El grupo de Protección Civil abrió sesenta puertas desde enero hasta ahora ¡Quién lo iba a imaginar! Entre las muchas ocupaciones de la agrupación noiesa de Protección Civil se encuentra también la de «suplantar» a San Pedro cuando a algún vecino se le olvidan o pierden las llaves de su vivienda. Y no son pocos precisamente los que padecen esta «amnesia» transitoria. Entre los meses de enero y junio, los operativos desarrollados por los voluntarios noieses suman casi sesenta. Sólo falta que los cerrajeros no les denuncien por intrusismo.

21 jun 2000 . Actualizado a las 07:00 h.

S.A.L. NOIA. Corresponsal En enero fueron veinte; en febrero, diez; en marzo, seis; en abril, una; en mayo, doce; y en lo que va del mes de junio, diez. En total, los miembros de la agrupación noiesa de Protección Civil tuvieron que abrir 59 puertas de casas particulares, localizadas en los municipios de Noia, Muros, Porto do Son e incluso se desplazaron hasta Bertamiráns, ya en el término de Ames. ¿Cuál es el problema? El responsable del grupo, Eduardo Moledo, explica que la mayor parte de las llamadas que reciben se corresponden con vecinos que olvidaron las llaves en el interior de la vivienda.
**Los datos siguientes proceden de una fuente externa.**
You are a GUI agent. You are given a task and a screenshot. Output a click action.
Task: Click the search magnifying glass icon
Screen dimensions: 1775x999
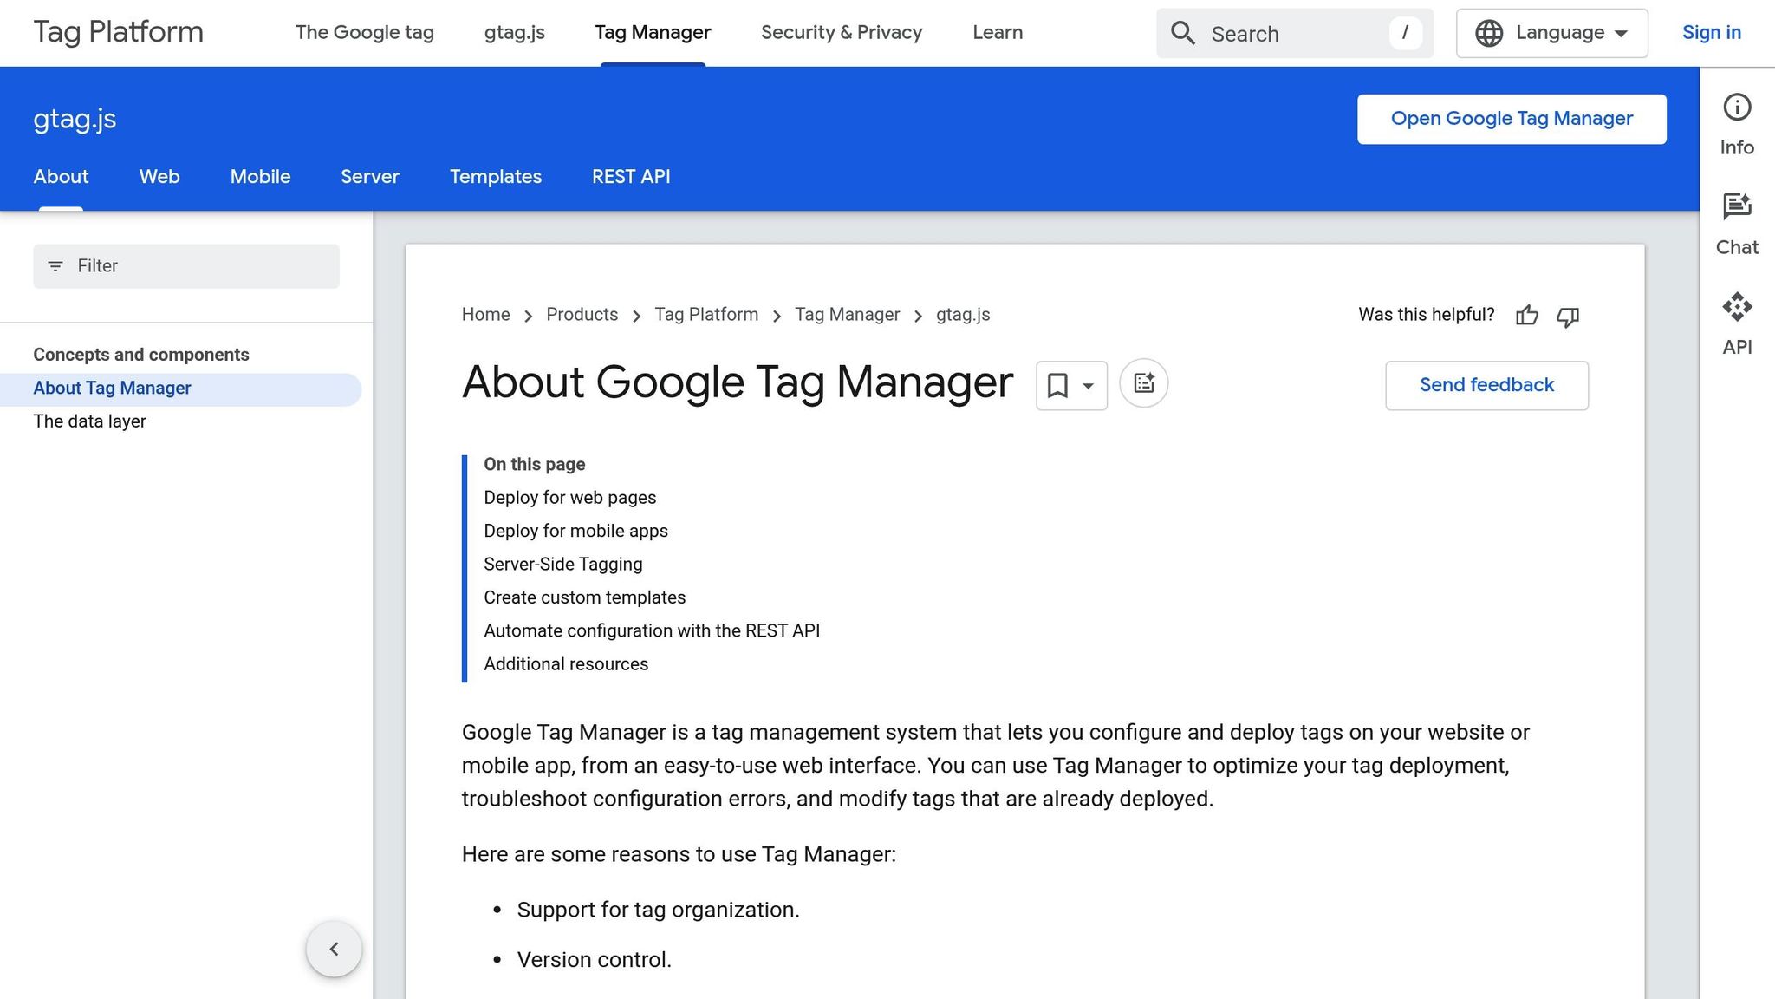pyautogui.click(x=1182, y=33)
Aunque también se dan casos como el de una cerradura que se queda bloqueada o el de ciudadanos que deja puesta una llave por la parte interior de la puerta que impide su apertura desde el exterior. Para el vecino afectado, lo peor de verse en una situación de este tipo son las molestias que ocasiona, como tener que llamar a Protección Civil y aguardar su llegada. No obstante, también hay una visión positiva del asunto, que es que los voluntarios noieses consiguen siempre resolver el entuerto en un espacio de tiempo no superior a un par de minutos y sin tener que desmontar o romper la cerradura. Secretos a buen recaudo Claro que, lógicamente, se niegan a desvelar cuáles son los secretos y artimañas que emplean en su tarea, por aquello de no facilitar el trabajo al tropel de cacos que operan por ahí. Por lo que atañe a la dicotomía facilidad-dificultad, Eduardo Moledo sostiene la teoría de que se resisten menos, en contra de la creencia extendida en el común de la sociedad, los llamados cierres de seguridad. Igual sencillez ofrece para ellos abrir la puerta atascada de un coche. Más complicados resultan, sin embargo, los sistemas empleados en las puertas de mayor antigüedad. Los sujetos que engrosan estas estadísticas suelen ser, por lo general, amas de casa y algún que otro veraneante.